Now while this is a little muddled, it contains lots of material all folded up. First and foremost is the rejection of Lambeth 1.10. And that’s interesting, because it isn’t as if that resolution came out of the blue. Let’s look: it’s points 2 and 4 that seem most objectionable:

2 in view of the teaching of Scripture, upholds faithfulness in marriage between a man and a woman in lifelong union, and believes that abstinence is right for those who are not called to marriage;

4 while rejecting homosexual practice as incompatible with Scripture, calls on all our people to minister pastorally and sensitively to all irrespective of sexual orientation and to condemn irrational fear of homosexuals, violence within marriage and any trivialisation and commercialisation of sex;

A real departure from Christian teaching, that. Hopkins+ disagreement with this teaching is that, well, Hopkins+ disagrees with it, that the Anglican Communion isn’t listening to “lgbt people.”

Parents of strong willed teenagers will recognize a stage (and it is only a stage. It only seems endless) in which parent/child disagreements end with the child saying (well, often shouting) “You’re not listening to me!” And of course you have been listening - interminably. You’ve heard the same thing, four, five, six, times. You’ve heard the kid just fine. You disagree, that’s all (do not say, “I hear you fine. I just don’t agree with you.” Kerosene, meet fire). For the child, his position is so clear and transcendently important that to express it is to gain approval, so when the parent says, “No, you may not go hang out with your friends until midnight. You have a math final tomorrow and Mom and I have to get up for work,” you are being downright irrational.

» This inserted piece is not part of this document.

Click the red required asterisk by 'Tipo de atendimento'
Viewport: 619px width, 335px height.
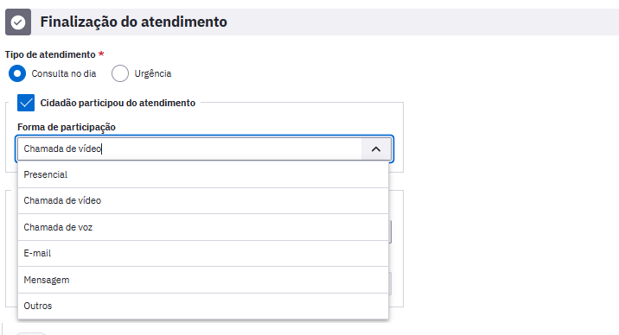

And so it is here. “Listening” has none of the qualities of reasoned discussion. To listen is to capitulate. It’s a word that in EpiscoSpeak is closely allied to “reconciliation.” In fact, I think we can make three new entries in the EpiscoSpeak dictionary:

Listen: to agree with. Listening is a strictly one way process, and leads to reconciliation (EpiscoSpeak: abject surrender).
Inclusion: to do whatever you want. alt, to be a part of a host, virally, with the goal of transforming it into yourself.
Idol: Something you value that I disagree with, usually used by Presiding Bishops. Thus, respect for the Bible may be a idol, but the MDGs cannot be idols. An example of Ramping Rhetoric, in which disagreement with the speaker is elevated (or reduced) to a fundamental offense. Example:

Speaker: I have doubts that the Church can bless same sex relationships because the Bible seems to look on them unfavorably.
Presiding Bishop: That's because you're making an idol of the Bible.